» **Problem details**: Please reproduce the listing below line for line, without changing anything.

— start Data listing —

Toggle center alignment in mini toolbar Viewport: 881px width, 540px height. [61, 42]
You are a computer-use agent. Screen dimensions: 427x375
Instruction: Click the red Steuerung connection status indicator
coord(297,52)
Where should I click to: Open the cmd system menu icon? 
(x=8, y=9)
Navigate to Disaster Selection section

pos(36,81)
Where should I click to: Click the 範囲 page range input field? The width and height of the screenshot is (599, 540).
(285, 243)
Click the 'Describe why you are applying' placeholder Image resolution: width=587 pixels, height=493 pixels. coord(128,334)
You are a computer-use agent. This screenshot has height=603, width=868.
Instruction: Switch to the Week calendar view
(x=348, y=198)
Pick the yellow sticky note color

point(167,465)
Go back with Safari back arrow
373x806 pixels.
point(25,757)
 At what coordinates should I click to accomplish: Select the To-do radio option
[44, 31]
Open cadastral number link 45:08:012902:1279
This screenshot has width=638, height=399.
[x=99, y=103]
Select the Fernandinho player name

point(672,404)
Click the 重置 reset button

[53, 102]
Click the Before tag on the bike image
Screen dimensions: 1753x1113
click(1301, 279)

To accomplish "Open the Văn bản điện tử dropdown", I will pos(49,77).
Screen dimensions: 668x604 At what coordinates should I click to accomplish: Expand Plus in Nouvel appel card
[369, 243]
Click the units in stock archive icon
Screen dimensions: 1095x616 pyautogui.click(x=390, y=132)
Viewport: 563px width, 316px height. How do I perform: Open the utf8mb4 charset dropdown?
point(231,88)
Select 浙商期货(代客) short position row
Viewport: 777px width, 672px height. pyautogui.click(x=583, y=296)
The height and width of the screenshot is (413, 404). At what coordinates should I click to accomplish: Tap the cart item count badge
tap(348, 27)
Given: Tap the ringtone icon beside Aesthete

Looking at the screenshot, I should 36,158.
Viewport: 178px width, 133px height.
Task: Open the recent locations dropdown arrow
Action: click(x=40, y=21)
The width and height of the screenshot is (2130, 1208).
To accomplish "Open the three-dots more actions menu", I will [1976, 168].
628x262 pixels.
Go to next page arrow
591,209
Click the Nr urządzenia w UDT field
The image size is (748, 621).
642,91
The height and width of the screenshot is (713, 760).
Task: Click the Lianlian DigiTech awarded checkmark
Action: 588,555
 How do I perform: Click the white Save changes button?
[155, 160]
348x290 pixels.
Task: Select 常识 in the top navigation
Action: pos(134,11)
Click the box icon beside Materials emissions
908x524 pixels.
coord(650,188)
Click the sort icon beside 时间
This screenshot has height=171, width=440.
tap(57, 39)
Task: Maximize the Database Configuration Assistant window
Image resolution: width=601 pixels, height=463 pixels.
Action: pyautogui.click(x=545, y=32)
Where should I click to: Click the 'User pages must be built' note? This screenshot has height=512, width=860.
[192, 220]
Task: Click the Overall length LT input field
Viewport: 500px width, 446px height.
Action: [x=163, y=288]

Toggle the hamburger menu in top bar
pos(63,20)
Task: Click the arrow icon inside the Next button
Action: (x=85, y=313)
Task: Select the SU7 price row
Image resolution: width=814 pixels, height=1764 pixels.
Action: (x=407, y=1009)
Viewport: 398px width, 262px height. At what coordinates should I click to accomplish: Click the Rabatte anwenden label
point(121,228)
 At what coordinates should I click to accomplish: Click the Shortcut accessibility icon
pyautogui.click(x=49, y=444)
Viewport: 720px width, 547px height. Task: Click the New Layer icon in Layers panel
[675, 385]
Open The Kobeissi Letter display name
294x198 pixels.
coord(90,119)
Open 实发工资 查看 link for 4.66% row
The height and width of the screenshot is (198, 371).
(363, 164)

— end Data listing —

» **Answer for the task**:
Toggle center alignment in mini toolbar Viewport: 881px width, 540px height. [61, 42]
You are a computer-use agent. Screen dimensions: 427x375
Instruction: Click the red Steuerung connection status indicator
coord(297,52)
Where should I click to: Open the cmd system menu icon? 
(x=8, y=9)
Navigate to Disaster Selection section

pos(36,81)
Where should I click to: Click the 範囲 page range input field? The width and height of the screenshot is (599, 540).
(285, 243)
Click the 'Describe why you are applying' placeholder Image resolution: width=587 pixels, height=493 pixels. coord(128,334)
You are a computer-use agent. This screenshot has height=603, width=868.
Instruction: Switch to the Week calendar view
(x=348, y=198)
Pick the yellow sticky note color

point(167,465)
Go back with Safari back arrow
373x806 pixels.
point(25,757)
 At what coordinates should I click to accomplish: Select the To-do radio option
[44, 31]
Open cadastral number link 45:08:012902:1279
This screenshot has width=638, height=399.
[x=99, y=103]
Select the Fernandinho player name

point(672,404)
Click the 重置 reset button

[53, 102]
Click the Before tag on the bike image
Screen dimensions: 1753x1113
click(1301, 279)

To accomplish "Open the Văn bản điện tử dropdown", I will pos(49,77).
Screen dimensions: 668x604 At what coordinates should I click to accomplish: Expand Plus in Nouvel appel card
[369, 243]
Click the units in stock archive icon
Screen dimensions: 1095x616 pyautogui.click(x=390, y=132)
Viewport: 563px width, 316px height. How do I perform: Open the utf8mb4 charset dropdown?
point(231,88)
Select 浙商期货(代客) short position row
Viewport: 777px width, 672px height. pyautogui.click(x=583, y=296)
The height and width of the screenshot is (413, 404). At what coordinates should I click to accomplish: Tap the cart item count badge
tap(348, 27)
Given: Tap the ringtone icon beside Aesthete

Looking at the screenshot, I should 36,158.
Viewport: 178px width, 133px height.
Task: Open the recent locations dropdown arrow
Action: click(x=40, y=21)
The width and height of the screenshot is (2130, 1208).
To accomplish "Open the three-dots more actions menu", I will [1976, 168].
628x262 pixels.
Go to next page arrow
591,209
Click the Nr urządzenia w UDT field
The image size is (748, 621).
642,91
The height and width of the screenshot is (713, 760).
Task: Click the Lianlian DigiTech awarded checkmark
Action: 588,555
 How do I perform: Click the white Save changes button?
[155, 160]
348x290 pixels.
Task: Select 常识 in the top navigation
Action: pos(134,11)
Click the box icon beside Materials emissions
908x524 pixels.
coord(650,188)
Click the sort icon beside 时间
This screenshot has height=171, width=440.
tap(57, 39)
Task: Maximize the Database Configuration Assistant window
Image resolution: width=601 pixels, height=463 pixels.
Action: pyautogui.click(x=545, y=32)
Where should I click to: Click the 'User pages must be built' note? This screenshot has height=512, width=860.
[192, 220]
Task: Click the Overall length LT input field
Viewport: 500px width, 446px height.
Action: [x=163, y=288]

Toggle the hamburger menu in top bar
pos(63,20)
Task: Click the arrow icon inside the Next button
Action: (x=85, y=313)
Task: Select the SU7 price row
Image resolution: width=814 pixels, height=1764 pixels.
Action: (x=407, y=1009)
Viewport: 398px width, 262px height. At what coordinates should I click to accomplish: Click the Rabatte anwenden label
point(121,228)
 At what coordinates should I click to accomplish: Click the Shortcut accessibility icon
pyautogui.click(x=49, y=444)
Viewport: 720px width, 547px height. Task: Click the New Layer icon in Layers panel
[675, 385]
Open The Kobeissi Letter display name
294x198 pixels.
coord(90,119)
Open 实发工资 查看 link for 4.66% row
The height and width of the screenshot is (198, 371).
(363, 164)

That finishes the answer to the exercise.